May 18th, 2013 | General | No Comments »

Moscow Kremlin © www.kremlin.ru/cc-by-3.0

Moscow Kremlin © www.kremlin.ru/cc-by-3.0

The Moscow Kremlin, sometimes referred to as simply the Kremlin, is a historic fortified complex at the heart of Moscow, overlooking the Moskva River (to the South), Saint Basil’s Cathedral and Red Square (to the East) and the Alexander Garden (to the West). It is the best known of kremlins (Russian citadels) and includes five palaces, four cathedrals and the enclosing Kremlin Wall with Kremlin towers. The complex serves as the official residence of the President of the Russian Federation.

The name Kremlin means “fortress”, and is often used as a metonym to refer to the government of the Soviet Union (1922–1991) and its highest members (such as general secretaries, premiers, presidents, ministers, and commissars). It is still used in reference to the government of the Russian Federation and even the Russian President‘s official website is Kremlin.ru. Kremlinology refers to the study of Soviet and Russian policies.
 

The Soviet government moved from Petrograd to Moscow on 12 March 1918. Vladimir Lenin selected the Kremlin Senate as his residence. Joseph Stalin also had his personal rooms in the Kremlin. He was eager to remove from his headquarters all the “relics of the tsarist regime”. Golden eagles on the towers were replaced by shining Kremlin stars, while the wall near Lenin’s Mausoleum was turned into the Kremlin Wall Necropolis.

The Chudov Monastery and Ascension Convent, with their 16th-century cathedrals, were dismantled to make room for the military school and Palace of Congresses. The Little Nicholas Palace and the old Saviour Cathedral were pulled down as well. The residence of the Soviet government was closed to tourists until 1955. It was not until the Khrushchev Thaw that the Kremlin was reopened to foreign visitors. The Kremlin Museums were established in 1961 and the complex was among the first Soviet patrimonies inscribed on the World Heritage List in 1990.

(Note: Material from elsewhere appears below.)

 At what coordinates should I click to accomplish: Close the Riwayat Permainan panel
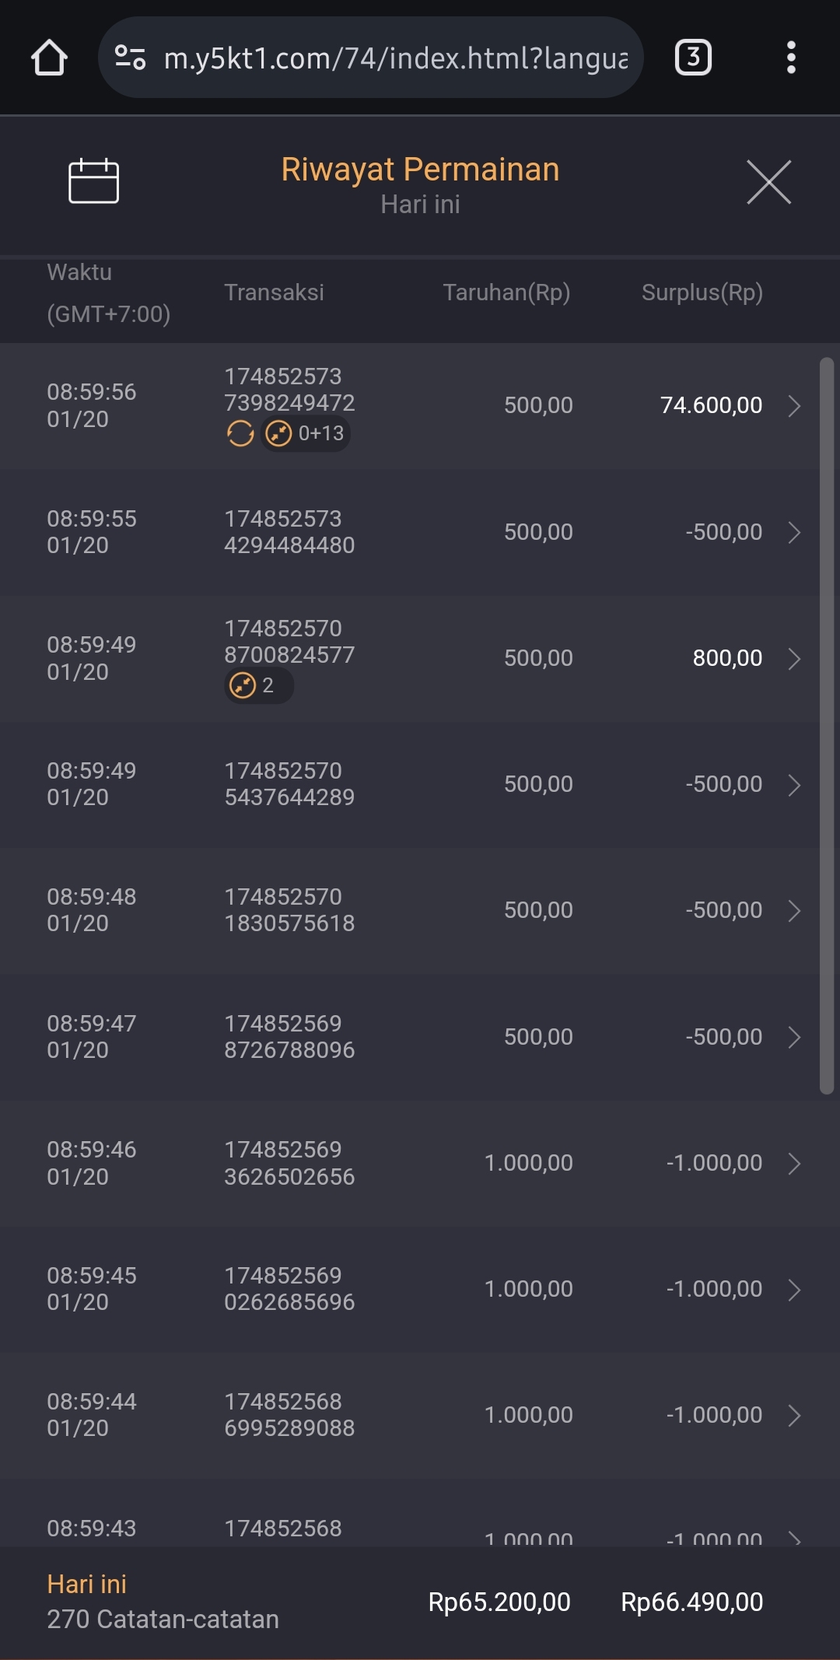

Although the current director of the Kremlin Museums, Elena Gagarina (Yuri Gagarin‘s daughter) advocates a full-scale restoration of the destroyed cloisters, recent developments have been confined to expensive restoration of the original interiors of the Grand Kremlin Palace, which were altered during Stalin’s rule. The Patriarch of Moscow has a suite of rooms in the Kremlin, but divine service in the Kremlin cathedrals is held irregularly, because they are still administered as museums.